There's nothing wrong with that. It's just how art forms evolve. Rock, once the primary cultural means for Americans (and Brits) to explore their sexual edge, has lost sight of its libido. Think of the other rock acts who performed at the AMAs: Daughtry might be some women's dream guy, but his music is all about being married. And Green Day, though eminently admirable, wasn't even sexy back when Billie Joe was singing about solo self-pleasuring.

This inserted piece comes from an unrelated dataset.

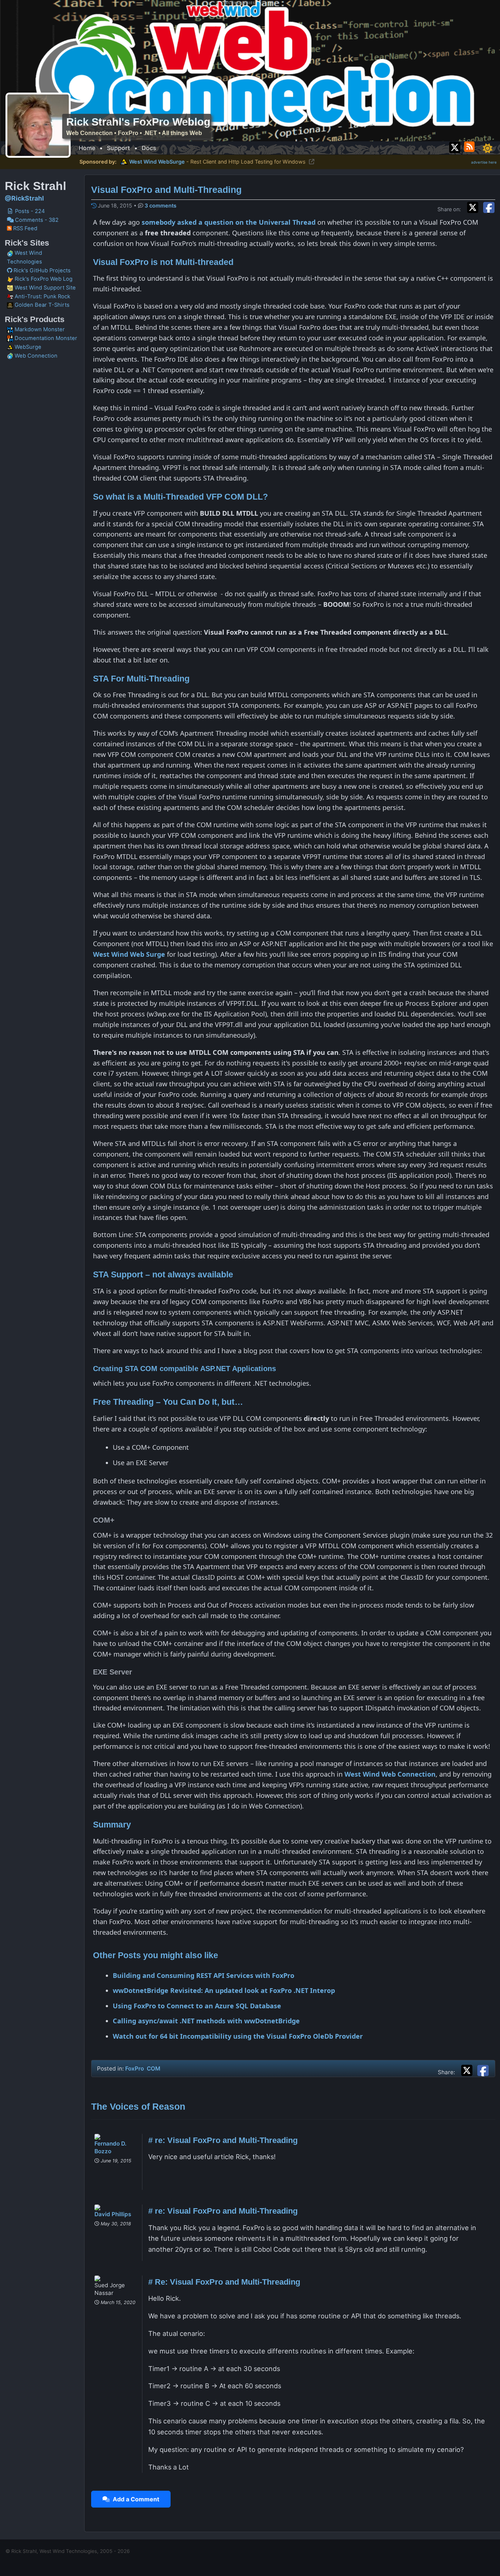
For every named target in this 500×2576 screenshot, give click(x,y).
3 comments (160, 205)
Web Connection (35, 355)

Lambert's musical connection to hard rock is actually pretty tenuous -- though he's brought back the heavy-metal scream, his vocal performances really reflect stronger connections to New Wave, post-disco and even opera. Where he is a rocker is, frankly, in his groin. Showing off sexual desires that are still considered outlaw by some, he produces the kinds of responses that threaten some people and change others -- and signal bigger shifts in society in general.
Lambert is right to say that there's a double standard when it comes to female displays of sexuality in pop, as well as in men's verbal expressions of prowess and desire. Let's take it one step further, in fact -- we don't have any problem watching a black male artist, like Usher, or a white one who works in a mostly black musical style, like Justin Timberlake, miming a sexual connection with a woman. There's really only one kind of man who isn't sexy in rock today, and that's the rock dude. By insisting upon his right to claim that title, Lambert upsets the apple cart.
The distancing of white male rockers from their own bodies isn’t merely a matter of an art form aging out. It has to do with power and status. Rock is no longer an outsider’s game, and the stars it produces aren’t freaks simply for loving it. Instead, they’re often “regular guys,” proudly displaying the masculine conventions that once seemed off limits in the rock world (though, as any female consort or closeted gay musician will tell you, they were always there beneath the surface).
Few straight white men don’t strut the way Lambert does (sadly!). Most still embody the norm in our society, because racism, sexism and homophobia still haunt us. And the norm never shows itself off. It’s just taken for granted. For all of his media-savvy and strategic approach to stardom, Adam Lambert remains a rock outsider. Though I’m his fan, I don't think his AMAs' turn was perfect; it would have been much more effective it his usually excellent vocals had matched the audacity of his dance moves. But I don't agree with those who are saying his routine was just a tired attempt to shock. What he did won't be mundane until no one in America flinches when two men kiss on the street. Or until an out gay rock star is no longer an anomaly.